As you heard Mariah Carey got engaged last week and her fiance’ bought her a 35 carat diamond ring when he asked her to marry him. That ring is so enormous that according to Good Morning America, it is 10 carats smaller than the Hope Diamond and larger than Kim Kardashian and Beyonce’s rocks combined. That’s right, the engagement ring that James Packer bought Mimi is freaking massive, so ginormous it is worth an estimated $10,000,000.
So ladies the moral of this story, is if you want him to put a huge a$$ diamond on your ring finger, only insist on sleeping with him once a week. At least that is what the rumors said about their sex life.
But if you are like me, then you would prefer an heirloom over a store bought ring. To me engagement rings are a waste of money. I would rather have a sentimental ring on my hand when he asks for my hand in marriage.
Kaley Cuoco loves The Bachelor so much, she had Yoga pants made with his face all over them. Too bad she on CBS and he is on ABC otherwise she could hook up with him and have his face in her Big Bang Theory.
And if it didn’t work out between them then she could be on The Bachelorette. Imagine if she was the one giving out the roses?

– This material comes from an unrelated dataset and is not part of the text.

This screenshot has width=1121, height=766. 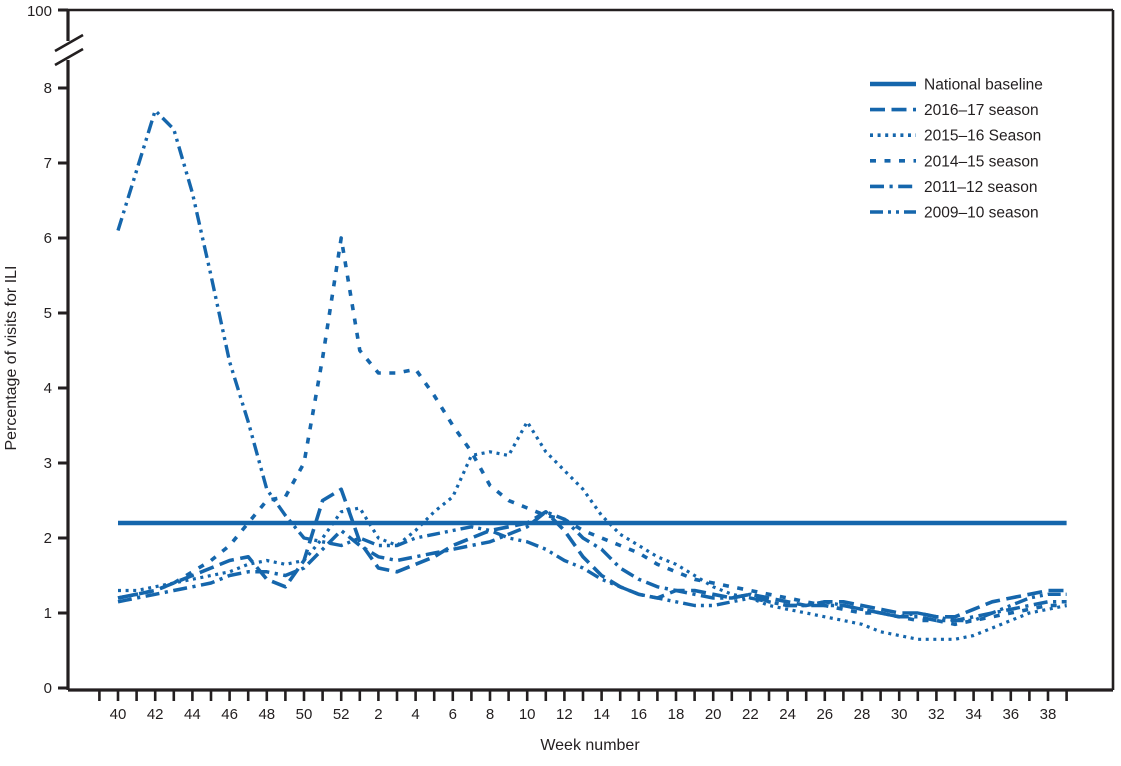 I want to click on x-tick-label: 30, so click(x=900, y=714).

Some of us have tried to scramble eggs in the microwave, but what happens if you try to hard boil one without any water? Well, the Crazy Russian Hacker thought it would be an eggcelent idea to try that out. So he put it in the microwave and set it for 10 minutes to make sure it cooked properly. But he didn’t need those eggtra minutes because it eggploded in a few seconds. Now he has to scramble to clean up all of that splatter before he cooks anything else in there.
So ladies and gentlemen, take it from his eggperience and don’t try that home.
I will stop yolking now before I am left with egg all over my face!
Before Tom Ellis was the Devil in Lucifer, he was an Angel to Nicholas Nickleby in The Life and Adventures of Nicholas Nickleby. How cute was the 21 year old in that 2001 movie?